The culmination of a 10-month drug investigation called “Operation Pill Poppers” was impressive: 74 suspects were identified, 150 counts of Doctor Shopping, otherwise known as “Withholding Information from a Practitioner,” were filed and 55,006 pills, with a street value of approximately $750,000, were seized. For the complete story, check out the article in today’s St. Petersburg Times.
However, by the end of Monday’s six-hour roundup, staged at a closed Egg Platter restaurant on U.S. Highway 19 in Pinellas Park, dozens of suspects remained at large. The Pinellas County Sheriff’s Office (PCSO) and the St. Petersburg Police Department (SPPD) arrested eleven (11) suspects that day, plus nine (9) from the week before.
“Operation Pill Poppers,” announced to the public as it was happening, was designed partly to raise awareness of the growing prescription drug problem in the Tampa Bay area (which this author has written extensively about over the last year). But it also highlights how tricky it is to curb such crimes when the addiction is so powerful, the drugs aren’t illegal and the law hasn’t caught up with the problem.Law enforcement agencies throughout Florida have been gradually shifting their focus from the “more traditional” drugs like marijuana and cocaine to a completely different animal that bears little resemblance to yesterday’s Drug Offenses.
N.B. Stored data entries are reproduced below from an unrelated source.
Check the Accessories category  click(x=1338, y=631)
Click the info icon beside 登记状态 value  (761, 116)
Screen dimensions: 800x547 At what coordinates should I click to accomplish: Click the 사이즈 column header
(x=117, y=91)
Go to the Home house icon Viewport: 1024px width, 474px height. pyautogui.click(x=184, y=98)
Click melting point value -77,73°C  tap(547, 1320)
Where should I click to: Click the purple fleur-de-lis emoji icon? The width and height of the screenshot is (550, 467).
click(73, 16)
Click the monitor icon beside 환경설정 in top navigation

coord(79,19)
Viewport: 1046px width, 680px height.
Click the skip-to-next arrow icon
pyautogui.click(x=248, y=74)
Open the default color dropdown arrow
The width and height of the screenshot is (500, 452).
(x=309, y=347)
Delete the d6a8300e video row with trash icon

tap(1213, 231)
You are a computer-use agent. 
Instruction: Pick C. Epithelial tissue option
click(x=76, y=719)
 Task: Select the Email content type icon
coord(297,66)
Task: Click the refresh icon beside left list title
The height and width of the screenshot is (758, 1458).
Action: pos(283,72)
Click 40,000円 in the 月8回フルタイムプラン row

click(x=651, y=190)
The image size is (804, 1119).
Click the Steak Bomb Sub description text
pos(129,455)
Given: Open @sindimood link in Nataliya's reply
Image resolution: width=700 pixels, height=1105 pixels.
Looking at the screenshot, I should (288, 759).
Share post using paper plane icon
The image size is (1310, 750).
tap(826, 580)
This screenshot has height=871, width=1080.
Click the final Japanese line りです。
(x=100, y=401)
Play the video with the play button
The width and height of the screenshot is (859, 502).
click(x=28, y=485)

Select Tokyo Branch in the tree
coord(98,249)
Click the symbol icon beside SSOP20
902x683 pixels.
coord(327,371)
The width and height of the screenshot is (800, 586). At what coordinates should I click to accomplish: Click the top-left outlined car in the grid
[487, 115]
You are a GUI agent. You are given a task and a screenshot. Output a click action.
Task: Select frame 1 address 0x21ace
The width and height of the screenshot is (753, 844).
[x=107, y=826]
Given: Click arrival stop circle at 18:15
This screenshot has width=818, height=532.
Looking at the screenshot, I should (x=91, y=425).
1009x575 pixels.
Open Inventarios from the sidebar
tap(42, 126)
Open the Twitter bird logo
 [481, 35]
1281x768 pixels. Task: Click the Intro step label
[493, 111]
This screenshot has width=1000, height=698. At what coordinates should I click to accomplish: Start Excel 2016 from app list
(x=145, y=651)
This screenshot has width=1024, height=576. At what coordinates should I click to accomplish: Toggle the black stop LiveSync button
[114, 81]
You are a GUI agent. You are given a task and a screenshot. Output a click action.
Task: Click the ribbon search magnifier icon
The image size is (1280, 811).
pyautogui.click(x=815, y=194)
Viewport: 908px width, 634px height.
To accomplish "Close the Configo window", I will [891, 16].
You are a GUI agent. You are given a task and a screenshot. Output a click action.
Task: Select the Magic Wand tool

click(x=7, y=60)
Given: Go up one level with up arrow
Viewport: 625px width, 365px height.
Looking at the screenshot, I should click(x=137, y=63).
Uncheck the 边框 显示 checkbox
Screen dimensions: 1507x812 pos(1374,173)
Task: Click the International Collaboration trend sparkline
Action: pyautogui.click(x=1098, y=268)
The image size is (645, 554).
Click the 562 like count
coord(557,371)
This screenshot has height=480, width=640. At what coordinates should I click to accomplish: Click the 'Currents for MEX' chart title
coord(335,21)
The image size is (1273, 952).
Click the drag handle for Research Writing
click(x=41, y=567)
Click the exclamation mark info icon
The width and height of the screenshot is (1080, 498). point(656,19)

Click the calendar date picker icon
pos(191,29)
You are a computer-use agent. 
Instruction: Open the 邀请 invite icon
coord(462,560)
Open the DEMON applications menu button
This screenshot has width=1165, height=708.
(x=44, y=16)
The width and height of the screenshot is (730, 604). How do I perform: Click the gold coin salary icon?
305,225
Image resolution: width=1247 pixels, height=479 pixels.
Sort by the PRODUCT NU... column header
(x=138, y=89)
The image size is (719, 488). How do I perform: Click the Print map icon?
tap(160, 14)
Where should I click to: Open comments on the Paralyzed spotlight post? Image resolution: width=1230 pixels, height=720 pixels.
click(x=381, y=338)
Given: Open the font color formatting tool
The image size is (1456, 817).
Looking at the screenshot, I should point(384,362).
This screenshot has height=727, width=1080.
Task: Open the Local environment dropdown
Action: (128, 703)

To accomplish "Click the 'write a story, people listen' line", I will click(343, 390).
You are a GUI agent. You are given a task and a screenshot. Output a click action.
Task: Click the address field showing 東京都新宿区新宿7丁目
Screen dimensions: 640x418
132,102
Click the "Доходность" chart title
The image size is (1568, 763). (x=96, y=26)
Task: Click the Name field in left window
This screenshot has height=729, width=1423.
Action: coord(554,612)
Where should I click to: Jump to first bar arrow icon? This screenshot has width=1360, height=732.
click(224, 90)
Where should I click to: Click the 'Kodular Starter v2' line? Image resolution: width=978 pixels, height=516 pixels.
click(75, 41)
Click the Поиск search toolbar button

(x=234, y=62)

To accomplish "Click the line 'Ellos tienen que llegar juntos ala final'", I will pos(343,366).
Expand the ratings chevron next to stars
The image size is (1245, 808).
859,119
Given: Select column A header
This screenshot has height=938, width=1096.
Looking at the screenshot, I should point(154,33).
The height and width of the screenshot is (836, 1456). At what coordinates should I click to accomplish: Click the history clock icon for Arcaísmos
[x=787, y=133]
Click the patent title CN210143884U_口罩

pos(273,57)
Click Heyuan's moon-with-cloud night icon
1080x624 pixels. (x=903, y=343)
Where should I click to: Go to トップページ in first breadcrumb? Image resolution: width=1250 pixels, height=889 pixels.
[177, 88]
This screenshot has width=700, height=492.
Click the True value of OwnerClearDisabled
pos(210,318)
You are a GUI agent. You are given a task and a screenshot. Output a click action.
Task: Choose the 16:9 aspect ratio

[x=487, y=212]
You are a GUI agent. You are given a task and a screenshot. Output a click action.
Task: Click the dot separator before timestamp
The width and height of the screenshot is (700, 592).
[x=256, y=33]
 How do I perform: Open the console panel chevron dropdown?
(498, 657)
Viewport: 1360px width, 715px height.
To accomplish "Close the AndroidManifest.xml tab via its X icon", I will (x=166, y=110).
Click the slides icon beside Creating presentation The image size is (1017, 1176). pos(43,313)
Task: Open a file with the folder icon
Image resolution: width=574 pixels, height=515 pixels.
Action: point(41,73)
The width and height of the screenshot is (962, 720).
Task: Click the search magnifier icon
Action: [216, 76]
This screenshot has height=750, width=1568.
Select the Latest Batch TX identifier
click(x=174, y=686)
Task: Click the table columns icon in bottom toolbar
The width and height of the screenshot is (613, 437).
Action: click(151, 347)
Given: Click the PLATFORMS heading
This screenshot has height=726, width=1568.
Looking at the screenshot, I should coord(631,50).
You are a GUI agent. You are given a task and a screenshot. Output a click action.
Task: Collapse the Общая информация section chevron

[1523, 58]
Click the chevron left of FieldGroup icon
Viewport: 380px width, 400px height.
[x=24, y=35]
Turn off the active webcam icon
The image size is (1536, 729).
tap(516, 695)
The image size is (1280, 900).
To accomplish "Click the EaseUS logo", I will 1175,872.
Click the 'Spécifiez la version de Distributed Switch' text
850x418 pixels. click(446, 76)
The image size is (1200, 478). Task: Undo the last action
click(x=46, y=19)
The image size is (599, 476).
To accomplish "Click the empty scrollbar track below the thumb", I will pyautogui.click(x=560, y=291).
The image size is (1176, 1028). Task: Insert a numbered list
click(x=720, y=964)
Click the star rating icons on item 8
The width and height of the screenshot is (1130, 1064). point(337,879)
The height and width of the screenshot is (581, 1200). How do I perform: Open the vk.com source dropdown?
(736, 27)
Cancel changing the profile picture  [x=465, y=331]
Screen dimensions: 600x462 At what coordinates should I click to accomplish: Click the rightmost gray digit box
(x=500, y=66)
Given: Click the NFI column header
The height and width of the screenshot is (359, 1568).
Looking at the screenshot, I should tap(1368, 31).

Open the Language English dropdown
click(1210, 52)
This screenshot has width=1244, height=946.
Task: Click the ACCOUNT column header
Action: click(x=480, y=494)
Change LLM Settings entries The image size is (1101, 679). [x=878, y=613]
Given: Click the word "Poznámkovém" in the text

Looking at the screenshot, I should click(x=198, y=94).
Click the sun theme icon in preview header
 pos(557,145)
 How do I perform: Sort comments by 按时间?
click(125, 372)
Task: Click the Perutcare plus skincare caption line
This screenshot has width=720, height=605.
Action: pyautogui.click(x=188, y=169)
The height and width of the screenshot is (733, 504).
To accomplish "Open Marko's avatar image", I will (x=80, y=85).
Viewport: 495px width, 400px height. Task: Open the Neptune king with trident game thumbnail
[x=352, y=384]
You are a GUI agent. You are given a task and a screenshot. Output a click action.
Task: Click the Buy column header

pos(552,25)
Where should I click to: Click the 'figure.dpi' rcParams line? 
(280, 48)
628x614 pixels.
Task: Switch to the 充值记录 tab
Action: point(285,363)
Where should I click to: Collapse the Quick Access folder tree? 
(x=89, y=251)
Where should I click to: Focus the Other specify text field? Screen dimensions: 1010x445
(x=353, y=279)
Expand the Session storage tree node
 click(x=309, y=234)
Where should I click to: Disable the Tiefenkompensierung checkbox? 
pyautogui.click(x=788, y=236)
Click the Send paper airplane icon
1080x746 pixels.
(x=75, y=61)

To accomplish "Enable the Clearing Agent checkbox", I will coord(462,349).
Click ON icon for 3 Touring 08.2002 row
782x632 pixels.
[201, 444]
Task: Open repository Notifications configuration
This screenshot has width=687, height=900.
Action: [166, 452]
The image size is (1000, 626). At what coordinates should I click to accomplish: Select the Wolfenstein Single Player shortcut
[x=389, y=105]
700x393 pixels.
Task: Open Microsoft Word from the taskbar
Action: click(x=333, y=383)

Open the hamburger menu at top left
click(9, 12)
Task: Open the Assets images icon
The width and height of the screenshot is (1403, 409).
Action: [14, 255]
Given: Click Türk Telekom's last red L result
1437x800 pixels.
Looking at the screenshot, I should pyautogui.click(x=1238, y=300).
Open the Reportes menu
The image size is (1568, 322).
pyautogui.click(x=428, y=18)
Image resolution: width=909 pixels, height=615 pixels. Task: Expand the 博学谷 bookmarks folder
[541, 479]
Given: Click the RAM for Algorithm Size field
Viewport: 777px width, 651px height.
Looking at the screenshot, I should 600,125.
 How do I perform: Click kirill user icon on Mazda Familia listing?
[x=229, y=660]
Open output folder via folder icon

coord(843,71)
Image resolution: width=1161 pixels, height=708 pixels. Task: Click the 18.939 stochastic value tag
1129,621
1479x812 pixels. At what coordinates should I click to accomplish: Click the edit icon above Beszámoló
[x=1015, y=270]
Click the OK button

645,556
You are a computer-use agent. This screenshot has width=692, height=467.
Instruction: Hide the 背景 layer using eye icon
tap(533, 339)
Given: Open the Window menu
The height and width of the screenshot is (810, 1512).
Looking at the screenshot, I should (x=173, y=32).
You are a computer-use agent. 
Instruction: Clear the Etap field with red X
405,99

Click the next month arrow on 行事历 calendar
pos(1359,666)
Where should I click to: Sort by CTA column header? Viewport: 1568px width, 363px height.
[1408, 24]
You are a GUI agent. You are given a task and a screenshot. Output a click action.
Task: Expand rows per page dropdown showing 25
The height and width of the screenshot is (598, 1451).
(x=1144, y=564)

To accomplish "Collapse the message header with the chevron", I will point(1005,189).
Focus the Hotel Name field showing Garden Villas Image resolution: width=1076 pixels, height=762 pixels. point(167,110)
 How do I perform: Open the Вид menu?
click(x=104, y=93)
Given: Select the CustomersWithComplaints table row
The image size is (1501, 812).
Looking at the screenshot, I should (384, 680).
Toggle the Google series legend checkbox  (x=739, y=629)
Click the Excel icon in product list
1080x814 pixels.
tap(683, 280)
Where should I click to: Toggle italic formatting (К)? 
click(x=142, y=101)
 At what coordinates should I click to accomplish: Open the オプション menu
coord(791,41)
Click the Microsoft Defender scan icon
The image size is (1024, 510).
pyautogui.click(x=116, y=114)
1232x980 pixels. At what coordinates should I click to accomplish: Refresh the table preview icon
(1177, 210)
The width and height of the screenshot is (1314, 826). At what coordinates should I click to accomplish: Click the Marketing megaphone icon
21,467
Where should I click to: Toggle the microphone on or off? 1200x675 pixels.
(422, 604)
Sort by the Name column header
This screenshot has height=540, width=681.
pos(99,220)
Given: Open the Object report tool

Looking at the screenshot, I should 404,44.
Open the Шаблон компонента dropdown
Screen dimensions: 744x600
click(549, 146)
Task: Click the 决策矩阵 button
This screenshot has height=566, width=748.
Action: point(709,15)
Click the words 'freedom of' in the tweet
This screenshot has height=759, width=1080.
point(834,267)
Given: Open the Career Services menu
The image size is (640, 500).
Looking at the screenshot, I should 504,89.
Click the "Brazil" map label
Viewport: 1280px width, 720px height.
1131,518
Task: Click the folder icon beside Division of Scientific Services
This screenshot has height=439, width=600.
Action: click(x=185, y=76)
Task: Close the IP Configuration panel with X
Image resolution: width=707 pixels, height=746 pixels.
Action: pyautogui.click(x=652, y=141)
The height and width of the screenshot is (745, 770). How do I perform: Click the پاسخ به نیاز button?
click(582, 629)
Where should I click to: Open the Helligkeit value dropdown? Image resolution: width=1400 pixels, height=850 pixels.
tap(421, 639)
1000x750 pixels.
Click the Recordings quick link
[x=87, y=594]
During “Operation Pill Poppers” 10-month Pinellas County investigation, narcotics detectives relied heavily on intelligence gathered from pharmacists and doctors.
Putting aside the thousands of lives that have been shattered by this recent wave of prescription drug abuse, the most sobering statistic lies in the number of recent deaths in Pinellas County.
Just last month (January 2010), three (3) women and one (1) man who had cases in Pinellas County’s Drug Court died from prescription drug overdoses, said Shannon Loveday, who manages the Drug Court.A 2008 St. Petersburg Times investigation found that prescription painkillers and anti-anxiety drugs kill about 500 people a year in the Tampa Bay area, triple the number killed by illegal drugs such as Cocaine and Heroin.
Moreover, the Pinellas County Sheriff’s Office (PCSO) narcotics division has doubled from four (4) detectives to eight (8), with two (2) added supervisors. The hope, according to authorities, is to prevent Pinellas County from turning into Broward County, which is known as a magnet for out-of-state prescription drug buyers.
Because a statewide prescription computer system does not yet exist in Florida, as it does in several other states, Doctor Shopping and prescription fraud is rampant. Doctors still use handwritten paper prescriptions, which are easy to forge, and law enforcement agencies must primarily rely on pharmacists to report suspicious customers.Last year, Hillsborough County sheriff’s detectives wrapped up a 10-month investigation called “Operation Bad Medicine” with more than 100 arrests. A doctor, two (2) nurses and three (3) medical assistants were among them.
After years of debate, the Legislature approved a bill last year creating a database to track prescription drug sales in an effort to curb Doctor Shopping and illegal Drug Trafficking. But the details of the monitoring program still need to be worked out before it is implemented.
Right now, Florida is the largest of sixteen (16) states without such a program.
And, in the eyes of this author, law enforcement will not make major strides in curbing our County’s prescription drug abuse problem until such an electronic database is created to notify doctors, pharmacists and law enforcement officers that someone is obtaining and/or filling multiple prescriptions, for the same or a similar drug, in the same month. Until then, we will see more crime, more overdoses and unfortunately – more needless deaths.